Another interesting feature of the 58PFL9956H will be its ‘Smart TV’ online services. For Philips announced at IFA that along with its current smart TV partners, Sharp and Loewe, it’s now also going to be joining forces with LG. So we should start to see quite an explosion in the amount of online content Philips TVs carry in the coming weeks and months.
It sadly remains a fact that not a single Blu-ray has yet appeared that carries a native 2.35:1/2.4:1-ratio transfer on it, even though the Blu-ray format can support such transfers. Instead, transfers of films with such wide aspect ratios are presented in 16:9/1.85:1 ‘packages’ with black bars artificially inserted along their top and bottom edges to preserve the correct ratio of the original source.
This means that the 58PFL9956H needs to use scaling processing to ‘zoom up’ 21:9-ratio films to fill its 21:9 screen. But during our hands on, as with previous Philips 21:9 generations, we were extremely impressed by how good Philips’ processing is in this regard, retaining both the sharpness and geometric proportions of the ‘zoomed’ picture with remarkable accuracy.

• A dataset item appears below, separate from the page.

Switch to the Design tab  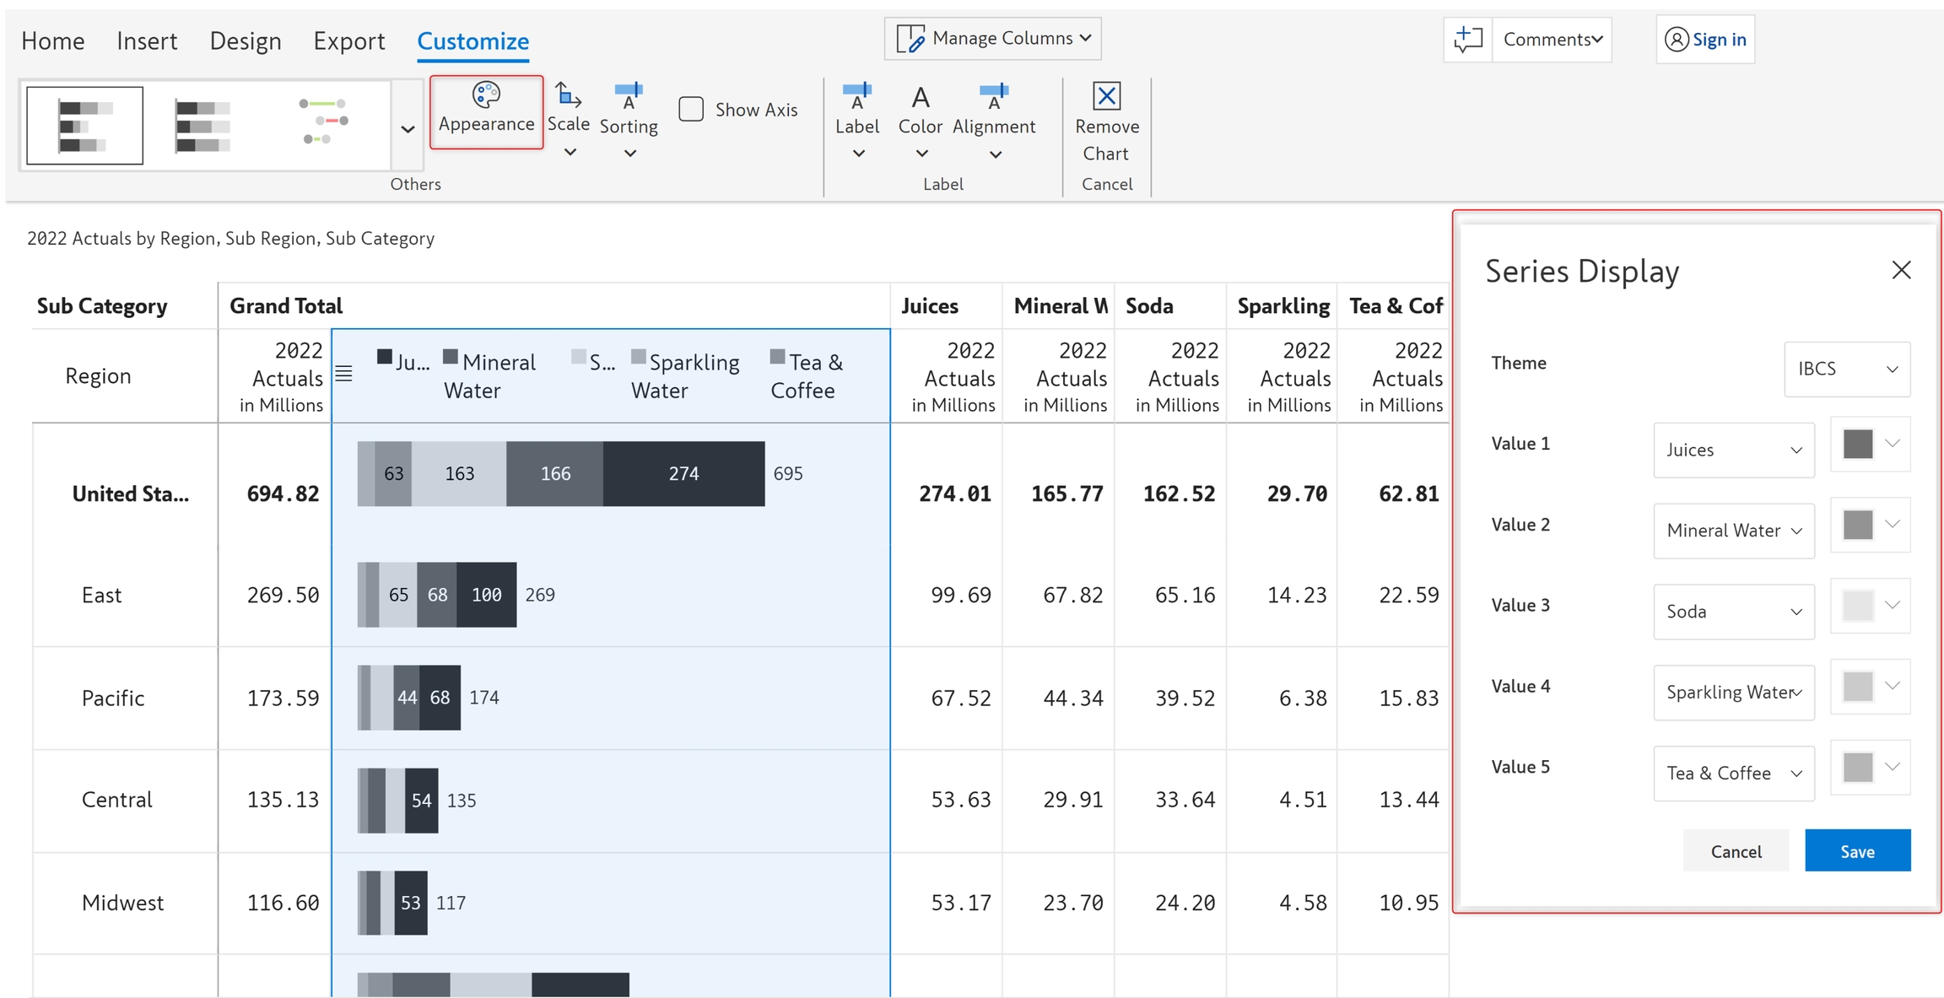[246, 40]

As we’ve noted in reviews of previous 21:9 TVs, moreover, the extent to which being able to watch 21:9 images without the usual black bars around them improves your viewing experience is uncanny.

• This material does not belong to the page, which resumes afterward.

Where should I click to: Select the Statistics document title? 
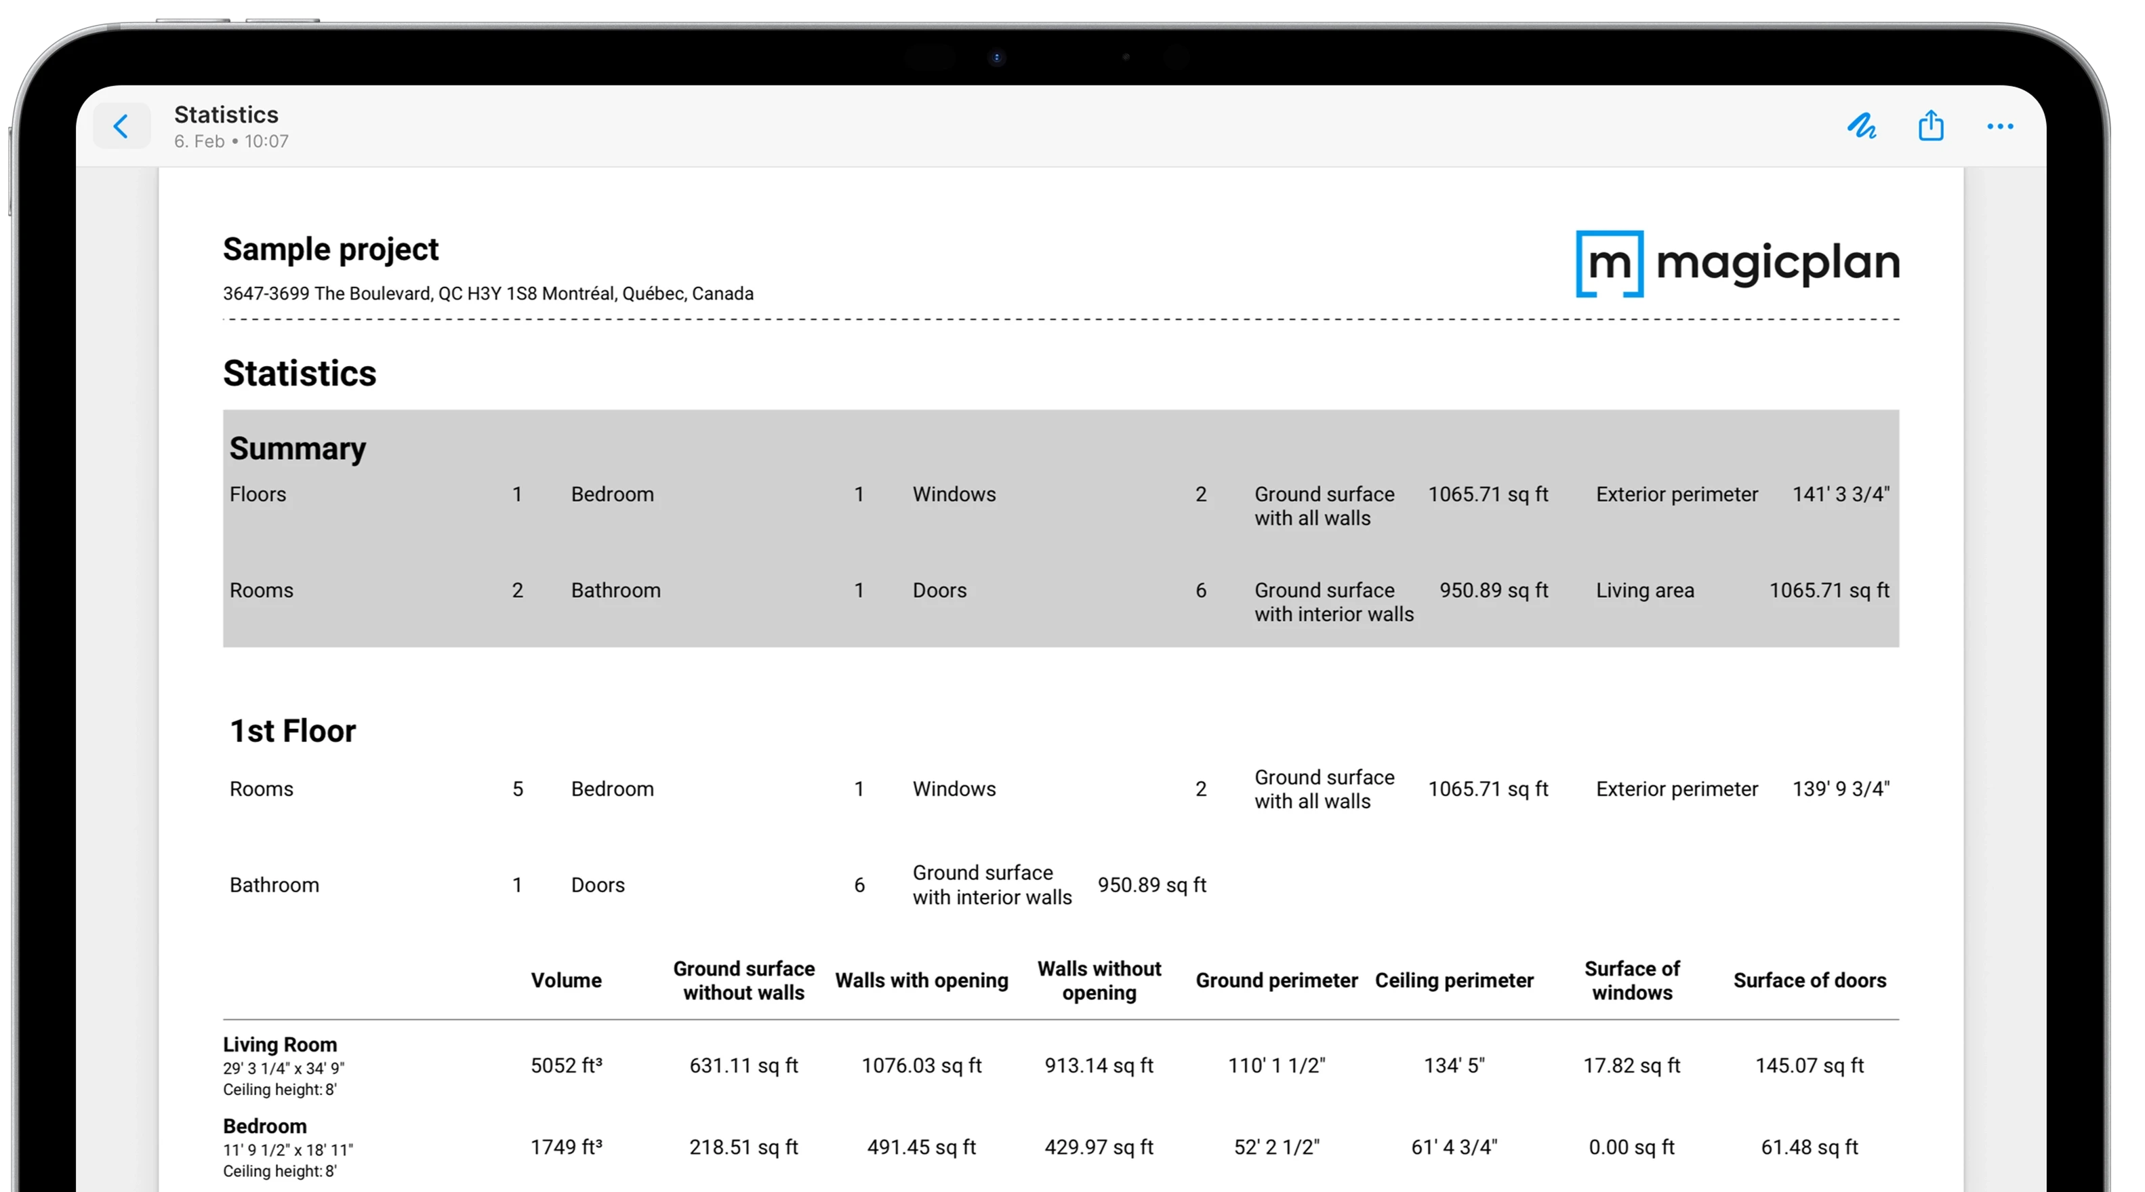coord(226,114)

The picture from the 58PFL9956H is even more spectacularly dynamic, colourful and contrast-rich than that of last year’s direct LED 21:9 TV, which is saying something, as well as boasting that extreme sharpness that’s long been a Philips trademark. In fact, sharpness seems even slightly higher than before, thanks most likely to the latest improvements to the set’s motion handling.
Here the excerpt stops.